Es ist beklemmend, wenn sich mittlerweile Fragen ebenso fundamentaler wie fataler Art an die Nachlass-Debatte heften: Wem gehört Kafka? Obwohl es in Israel, so Stach, bisher nicht einmal eine Kafka-Straße gebe, werde der Autor als Kulturerbe reklamiert. Der Prozess wird als neuerliche Rettung Kafkas vor den Deutschen stilisiert, nachdem Brod die Manuskripte 1939 bei seiner Flucht aus Prag vor den Nazis in Sicherheit gebracht hatte. Kafkas Verhältnis zum Judentum war jedoch ambivalent, und seine gelegentlichen Fantasien, nach Palästina auszuwandern, hatten nichts mit sattelfestem Zionismus zu tun. Für den Leiter der Israelischen Nationalbibliothek, Haggai Ben Schammai, ist die Sache jedoch unzweifelhaft: „Kafka hatte die Absicht, ins Land Israel einzuwandern“ – so kommentierte er vergangene Woche den Prozessausgang. Passend dazu zeigt der Film in thrillerhafter Großaufnahme, wie der Jerusalemer Bibliothekar sich weiße Handschuhe überzieht, bevor er Kafkas hebräisches Vokabelheft wie ein Heiligtum aufschlägt – bisher die einzige Kafka-Handschrift der Nationalbibliothek.
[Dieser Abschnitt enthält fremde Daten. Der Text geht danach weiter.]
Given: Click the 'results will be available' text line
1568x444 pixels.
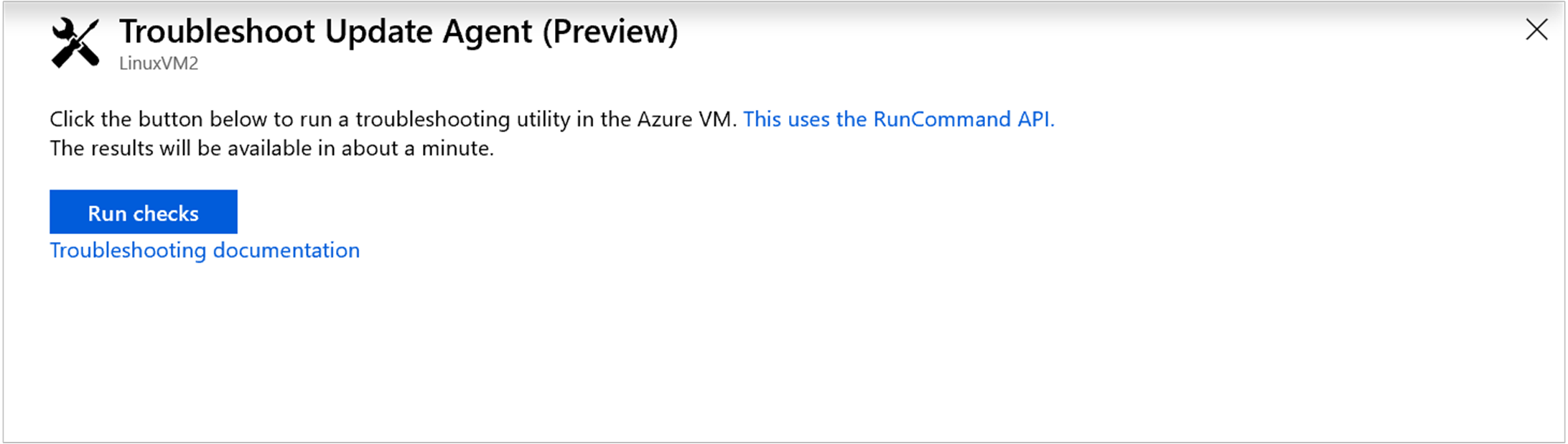Looking at the screenshot, I should point(271,149).
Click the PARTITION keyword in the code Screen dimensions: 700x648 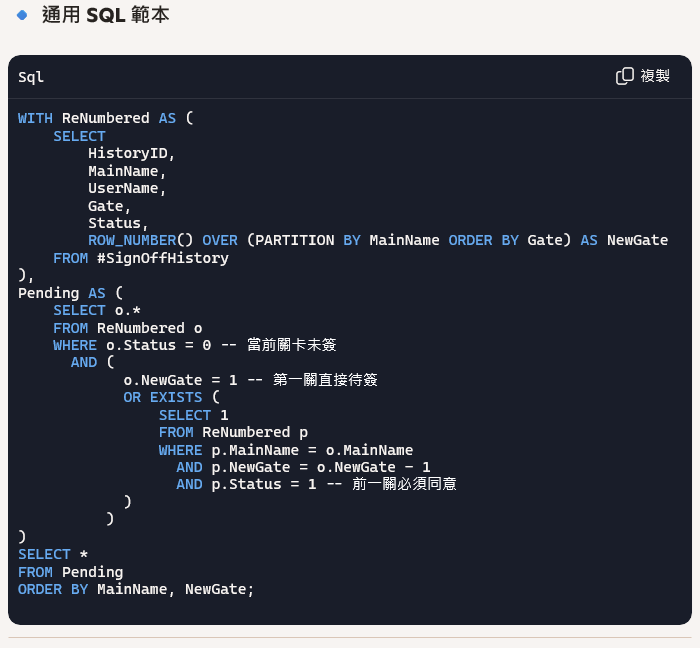coord(295,241)
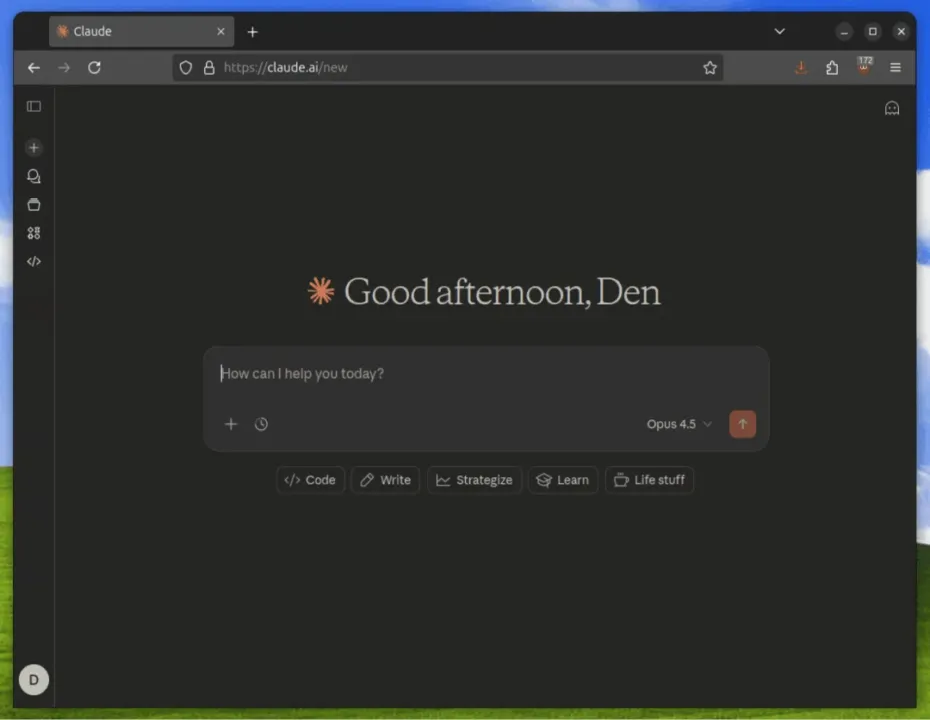Click the Life stuff suggestion chip

click(649, 480)
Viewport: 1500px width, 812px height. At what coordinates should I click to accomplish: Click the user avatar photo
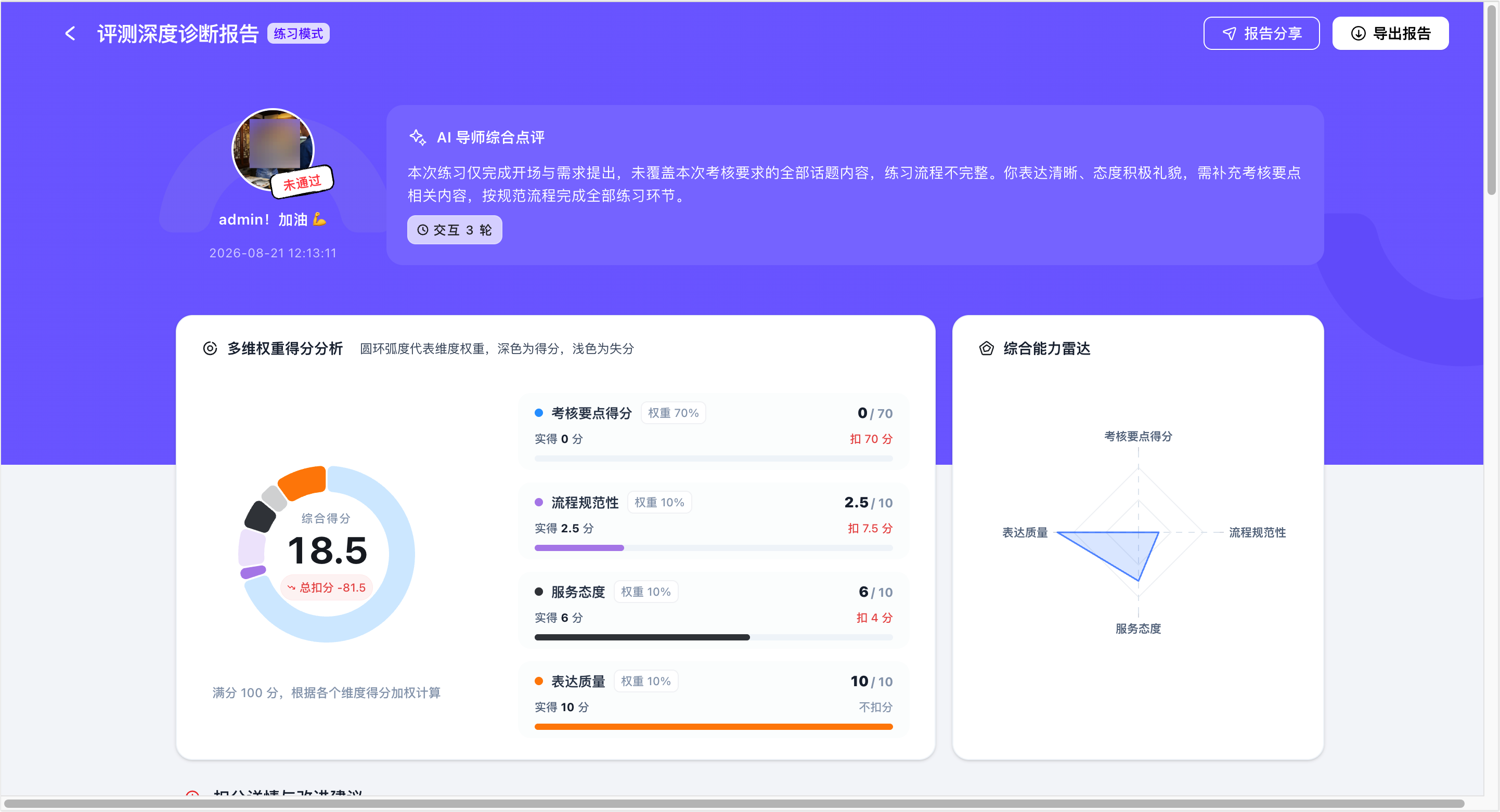[273, 150]
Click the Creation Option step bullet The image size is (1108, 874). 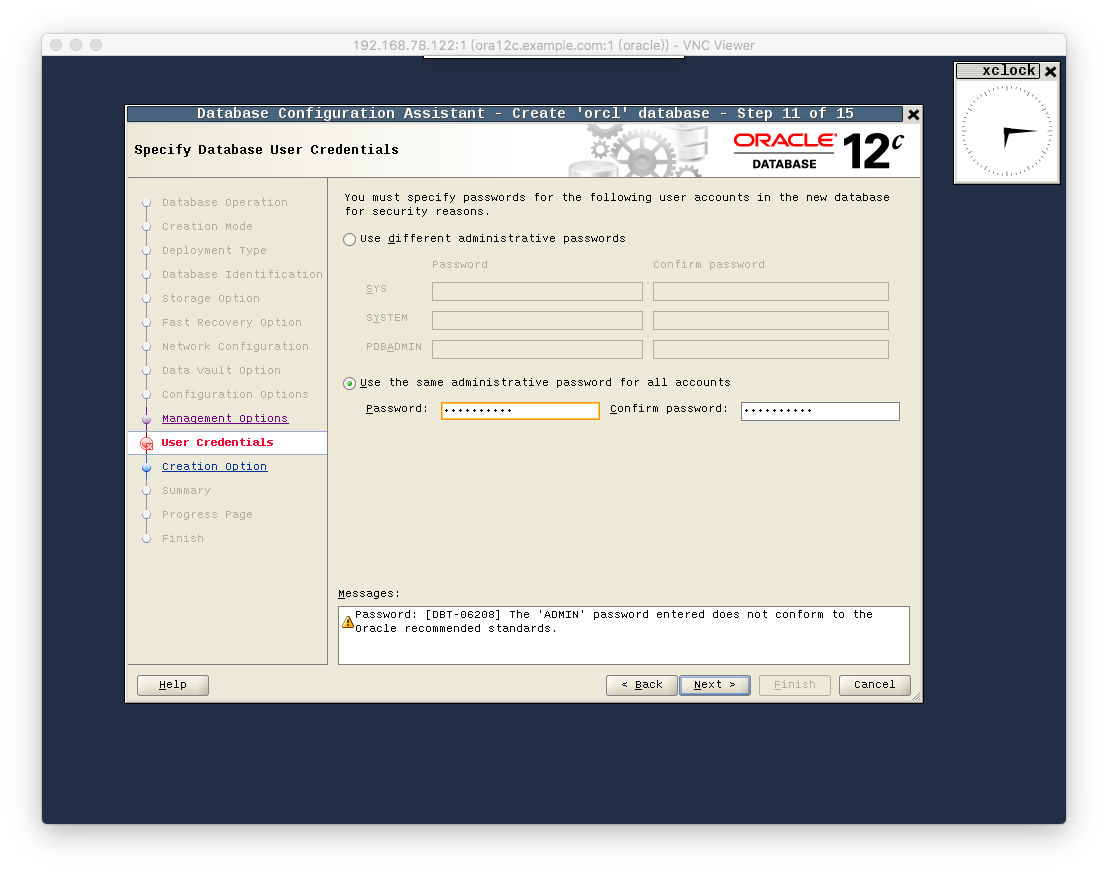tap(147, 467)
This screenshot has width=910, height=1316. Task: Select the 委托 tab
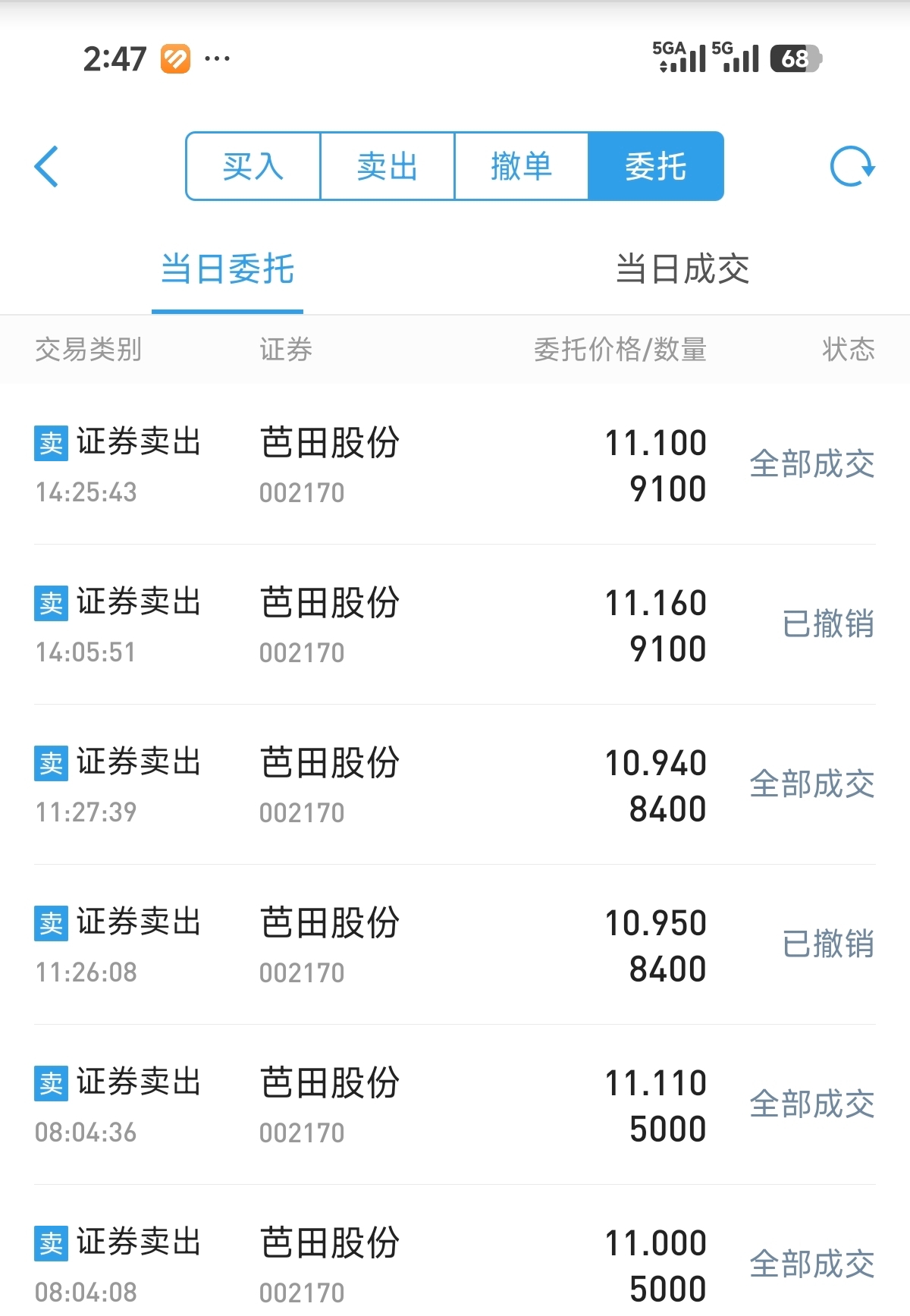click(x=656, y=166)
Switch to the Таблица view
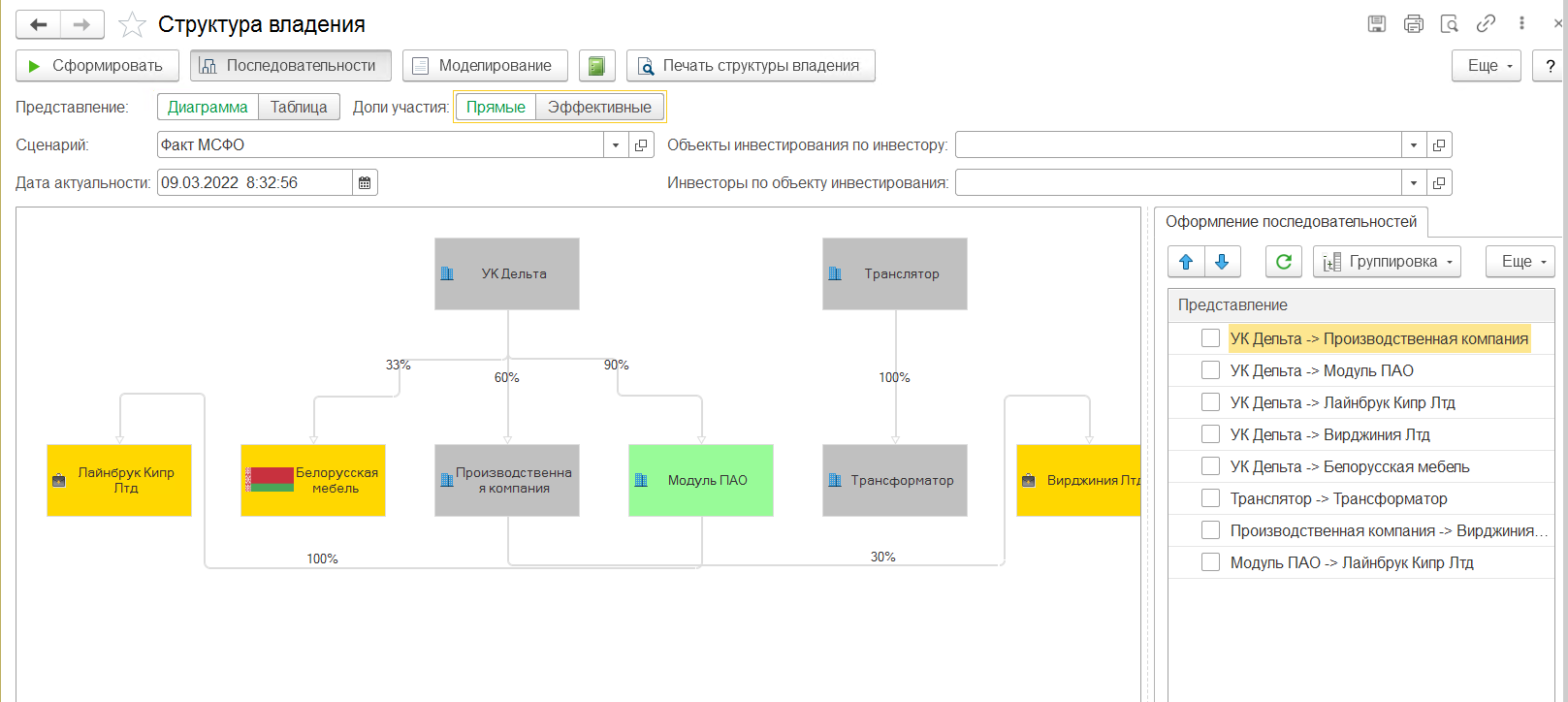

Eine weitere kuriose Szene zeigt den Antiquar Heribert Tenschert. Angeblich hadert er heute damit, dass er das „Proceß“-Manuskript nach einigen wunderbaren Wochen 1988 auf „Druck“ Marbachs an das Archiv weiterverkaufte, ohne eine Mark draufzuschlagen. In Wahrheit hatte er das Manuskript bereits im Auftrag Marbachs ersteigert. Der Film lässt diese eitle Legende unkommentiert stehen.

„Ist ja eh wurscht“, könnte man sagen, wie jener Kustode der kleinen Ausstellung in Kafkas Sterbehaus bei Wien. Auf das Kürzel „mos.“ in der Sterbeurkunde hingewiesen, grübelt er vor laufender Kamera, ob Kafka wohl Moslem gewesen sei. Die Religionszugehörigkeit „mosaisch“ ist ihm nicht geläufig. „Ist ja eh wurscht“ – dieser Satz kennzeichnet die Machart der Pseudo-Dokumentation. Wer es mit Franz Kafka und Max Brod genau nimmt, muss sie ärgerlich finden.